Research shows that doing homework enhances a child’s learning and helps them develop essential skills that they will use for life - organization, problem solving, goal-setting and perseverance to name a few.
Checklist for Success: Homework and Studying
- Set time aside each day for homework and play. Try to organize the family’s schedule to allow time for your student to do homework each day. Homework time will be more productive if it isn’t left until just before bedtime when your child is tired.
- Designate a specific area for homework and studying. Provide a space that is quiet, comfortable, well-lit and functional. A table that has room to spread out pencils, paper, books and other materials works well. If you have room, find a separate space for each of your children to work.
- Eliminate as many distractions as possible.
- Turn off the TV and electronic games. Depending on the location of your TV set, it may need to be ‘no TV time’ when it is study time. Electronic games and TV are certain distractions for children trying to study.
- What about music? That depends - some children do well while listening to music but others do not. What is helpful for one may be a distraction for another so consider earphones if necessary.
- Have all the necessary materials available. Make sure you have paper, pencils, erasers, pens, books, a dictionary, etc.
- Set homework time according to age and grade level. Students in high school should be able to focus for an hour but students in first or second grade are unlikely to last more than 15 minutes at a time. Watch for frustration – students don’t learn if they are upset or tired.
- Organize big assignments into smaller, manageable pieces. Breaking assignments down into smaller parts is often helpful for students. Then they can do one piece at a time and take a short break after each as a reward for their effort.
- Encourage students to write down assignments, homework and test dates in their agenda. This will eliminate confusion about when assignments are due.
- Share any concerns about homework with the teacher. Be sure to let the teacher know if your child is having difficulty or is unable to do most of their homework by themselves.
It is important for students to learn that studying is more than just doing homework and assignments.
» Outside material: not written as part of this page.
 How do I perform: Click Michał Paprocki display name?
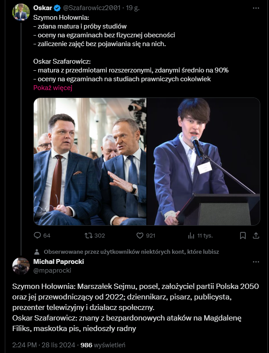pos(59,262)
Encourage your student to learn things like:
- how to take notes as he's reading a text or listening to a lesson
- notes should not be word for word; they should include key points
- how to skim handouts, reports and articles and identify key points
- how to study tables and charts
- how to summarize what he/she has read in his/her own words.
Should parents help with homework? Yes, but a parent’s role is to help, not do, so keep these guidelines in mind.
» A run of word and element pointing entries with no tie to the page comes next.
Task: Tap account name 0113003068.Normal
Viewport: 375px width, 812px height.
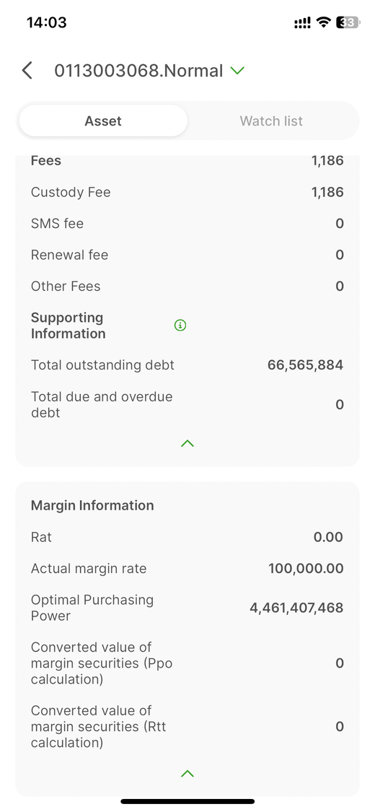Action: click(138, 71)
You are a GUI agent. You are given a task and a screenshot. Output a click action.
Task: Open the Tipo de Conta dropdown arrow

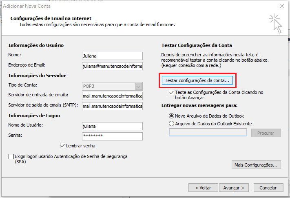(139, 86)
- Be available for things such as calling out spelling words, checking a math problem after it’s completed, or helping to understand what needs to be done.
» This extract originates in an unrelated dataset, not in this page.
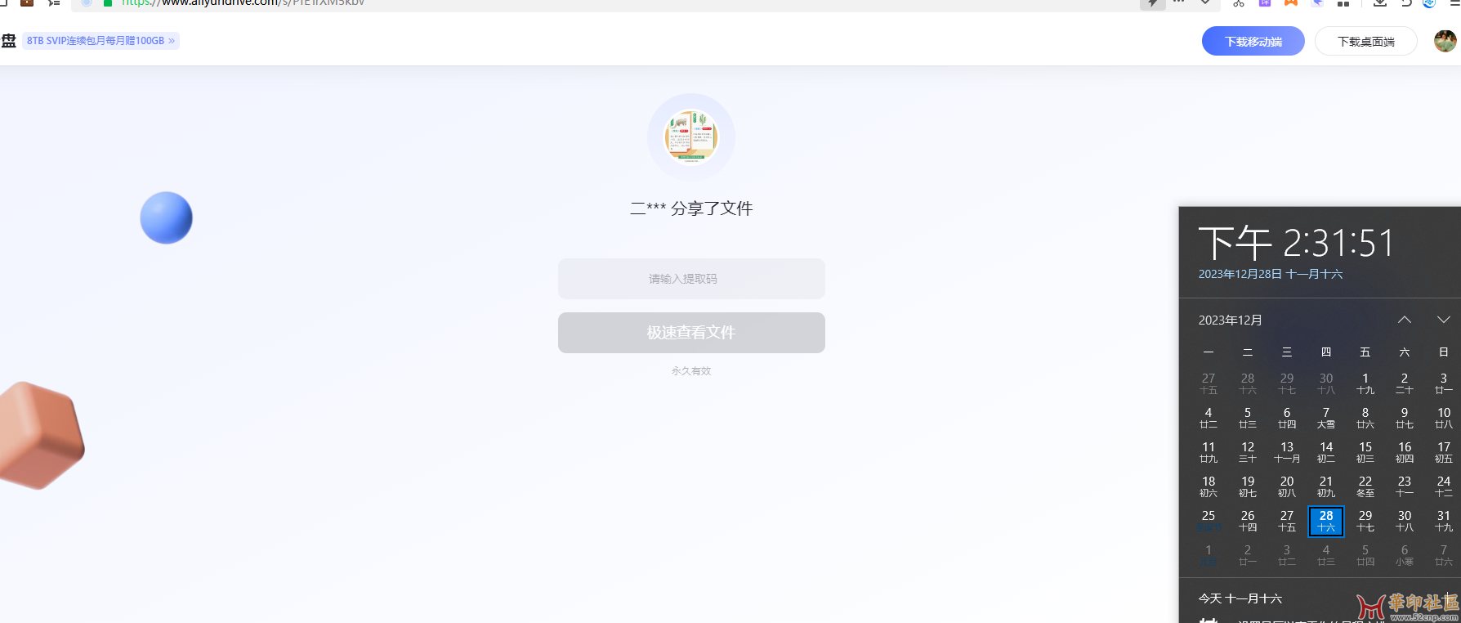Click the purple translate extension icon

pyautogui.click(x=1265, y=3)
- When asked for help, assist by asking leading questions or breaking the problem in smaller steps that your child can do on their own.
- Encourage independence when asked to help with something your child should be able to handle on their own.
- Remember to be positive and encouraging - homework is a great way for kids to develop independent, lifelong learning skills.
Review marked assignments and tests together with your child. Discuss errors to make sure your child understands the material. Be certain to provide positive feedback on what was done well.
Cooperate with the teacher. Follow the directions given by the teacher. It shows your child that the school and home are a team and are working together to support their learning.
Praise the effort - not just the final product. Students need to learn the importance of hard work and effort. Homework and assignments provide a great opportunity for you to reinforce a ‘do your best’ attitude and approach to schoolwork.
Be positive about homework. Teach your child that school is important. The attitude you show toward homework will be the attitude your child develops toward school and being an independent learner.